Weekly Market Update, Week of February 12, 2024

Market Update—Week of February 12, 2024

Presented by Axial Financial Group


Consumer credit was weaker than expected. Large technology names such as Nvidia and Alphabet continued to lift equity markets. Economic data showed signs of softening.

Quick Hits

  1. Report releases: Consumer credit was lower than expected in December.
  2. Financial market data: The S&P 500 and Nasdaq have risen in 14 of the past 15 weeks.
    3. Looking ahead: The focus this week will be on consumer inflation, retail sales, and consumer confidence.


Keep reading for an in-depth look.


Report Releases—February 5–9, 2024


S&P Global US Composite PMI: January (Monday)

The S&P Global US Composite Purchasing Managers’ Index, which provides an indication of economic trends through the eyes of purchasing managers, surprised to the downside. The service sector was weaker than expected at 52.5 versus an expectation of 52.9.


  • Expected/prior month composite PMI: 52.3/52.3
  • Actual composite PMI: 52


ISM Services Index: January (Monday)

Service sector confidence improved more than expected in January, with the index rising to a four-month high.

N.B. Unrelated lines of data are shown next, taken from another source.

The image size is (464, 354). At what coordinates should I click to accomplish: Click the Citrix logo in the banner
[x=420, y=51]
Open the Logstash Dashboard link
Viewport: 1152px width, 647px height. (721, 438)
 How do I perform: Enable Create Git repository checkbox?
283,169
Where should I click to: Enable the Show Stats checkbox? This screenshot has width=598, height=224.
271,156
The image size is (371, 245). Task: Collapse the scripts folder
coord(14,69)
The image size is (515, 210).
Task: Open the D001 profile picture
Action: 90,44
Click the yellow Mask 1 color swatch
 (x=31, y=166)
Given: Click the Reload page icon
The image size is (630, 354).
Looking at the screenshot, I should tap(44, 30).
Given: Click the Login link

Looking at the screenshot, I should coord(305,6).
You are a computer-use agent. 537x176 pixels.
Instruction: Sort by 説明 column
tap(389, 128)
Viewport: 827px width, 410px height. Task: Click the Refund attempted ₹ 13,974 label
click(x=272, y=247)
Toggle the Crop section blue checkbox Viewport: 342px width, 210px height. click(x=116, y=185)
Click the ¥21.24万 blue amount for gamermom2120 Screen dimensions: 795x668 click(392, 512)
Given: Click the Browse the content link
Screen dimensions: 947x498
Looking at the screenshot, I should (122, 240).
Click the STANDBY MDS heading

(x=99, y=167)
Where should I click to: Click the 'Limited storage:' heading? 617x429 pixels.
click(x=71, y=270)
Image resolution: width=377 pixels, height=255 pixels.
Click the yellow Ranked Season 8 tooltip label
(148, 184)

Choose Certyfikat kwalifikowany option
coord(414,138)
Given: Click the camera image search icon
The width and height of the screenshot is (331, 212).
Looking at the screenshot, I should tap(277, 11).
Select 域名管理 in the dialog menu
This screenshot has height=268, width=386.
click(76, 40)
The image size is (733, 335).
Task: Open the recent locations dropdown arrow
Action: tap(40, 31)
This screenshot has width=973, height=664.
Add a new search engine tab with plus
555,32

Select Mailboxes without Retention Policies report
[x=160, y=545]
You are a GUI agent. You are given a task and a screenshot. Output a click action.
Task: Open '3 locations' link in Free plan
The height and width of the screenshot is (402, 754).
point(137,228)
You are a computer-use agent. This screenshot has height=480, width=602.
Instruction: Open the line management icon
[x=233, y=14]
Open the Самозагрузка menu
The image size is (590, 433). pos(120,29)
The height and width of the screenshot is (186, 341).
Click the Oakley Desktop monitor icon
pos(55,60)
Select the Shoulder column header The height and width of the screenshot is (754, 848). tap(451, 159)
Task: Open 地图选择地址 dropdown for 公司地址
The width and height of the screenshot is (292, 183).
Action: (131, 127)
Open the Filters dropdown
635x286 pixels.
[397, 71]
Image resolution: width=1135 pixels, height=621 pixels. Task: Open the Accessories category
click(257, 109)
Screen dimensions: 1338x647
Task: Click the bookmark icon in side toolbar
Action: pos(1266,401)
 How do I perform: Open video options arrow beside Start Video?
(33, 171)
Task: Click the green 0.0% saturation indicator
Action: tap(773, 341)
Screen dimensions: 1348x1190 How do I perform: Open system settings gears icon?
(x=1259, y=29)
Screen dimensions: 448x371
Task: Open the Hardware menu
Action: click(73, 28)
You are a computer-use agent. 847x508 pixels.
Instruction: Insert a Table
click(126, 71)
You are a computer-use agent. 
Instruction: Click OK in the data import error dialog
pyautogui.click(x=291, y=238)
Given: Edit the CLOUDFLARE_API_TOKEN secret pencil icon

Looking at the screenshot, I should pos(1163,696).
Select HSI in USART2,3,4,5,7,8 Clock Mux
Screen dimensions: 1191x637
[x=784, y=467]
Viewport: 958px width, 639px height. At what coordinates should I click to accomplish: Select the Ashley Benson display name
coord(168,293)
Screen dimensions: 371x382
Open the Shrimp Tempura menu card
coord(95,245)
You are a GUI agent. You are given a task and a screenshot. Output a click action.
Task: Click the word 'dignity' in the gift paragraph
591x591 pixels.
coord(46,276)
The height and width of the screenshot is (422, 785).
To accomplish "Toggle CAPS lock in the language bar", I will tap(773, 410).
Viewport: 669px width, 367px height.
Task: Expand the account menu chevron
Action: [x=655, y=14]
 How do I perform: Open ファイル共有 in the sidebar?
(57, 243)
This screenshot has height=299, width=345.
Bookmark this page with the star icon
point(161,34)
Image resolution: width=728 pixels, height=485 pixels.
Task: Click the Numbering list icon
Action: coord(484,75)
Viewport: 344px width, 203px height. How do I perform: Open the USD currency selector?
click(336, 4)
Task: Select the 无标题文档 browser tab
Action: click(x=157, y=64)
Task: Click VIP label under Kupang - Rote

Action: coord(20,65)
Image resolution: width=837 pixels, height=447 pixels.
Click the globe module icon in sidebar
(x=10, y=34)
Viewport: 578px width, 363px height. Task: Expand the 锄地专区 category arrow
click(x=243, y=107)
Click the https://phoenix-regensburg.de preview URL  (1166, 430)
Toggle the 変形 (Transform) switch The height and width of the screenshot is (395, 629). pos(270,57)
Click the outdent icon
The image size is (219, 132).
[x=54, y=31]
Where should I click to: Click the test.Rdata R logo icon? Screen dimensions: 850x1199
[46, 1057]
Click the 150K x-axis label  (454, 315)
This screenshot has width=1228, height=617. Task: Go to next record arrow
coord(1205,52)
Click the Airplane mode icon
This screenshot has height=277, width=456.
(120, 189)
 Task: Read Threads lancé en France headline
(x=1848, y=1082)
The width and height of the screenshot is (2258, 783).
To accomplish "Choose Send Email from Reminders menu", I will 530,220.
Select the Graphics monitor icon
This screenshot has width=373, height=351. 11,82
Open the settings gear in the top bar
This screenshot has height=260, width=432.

  • Expected/prior ISM Services index: 52/50.5
  • Actual ISM Services index: 53.4


Trade Balance: December (Wednesday).

The international trade deficit widened modestly, driven by a 1.3 percent increase in imports in December.


  • Expected/prior trade deficit: –$62 billion/–$61.9 billion
  • Actual trade deficit: –$62.2 billion


Consumer Credit: December (Wednesday)
Consumer credit surprised to the downside, expanding by roughly $1.5 billion versus expectations of nearly $13 billion. Consumers appear to have used their credit cards for shopping early in the fourth quarter, clamping down on spending in December.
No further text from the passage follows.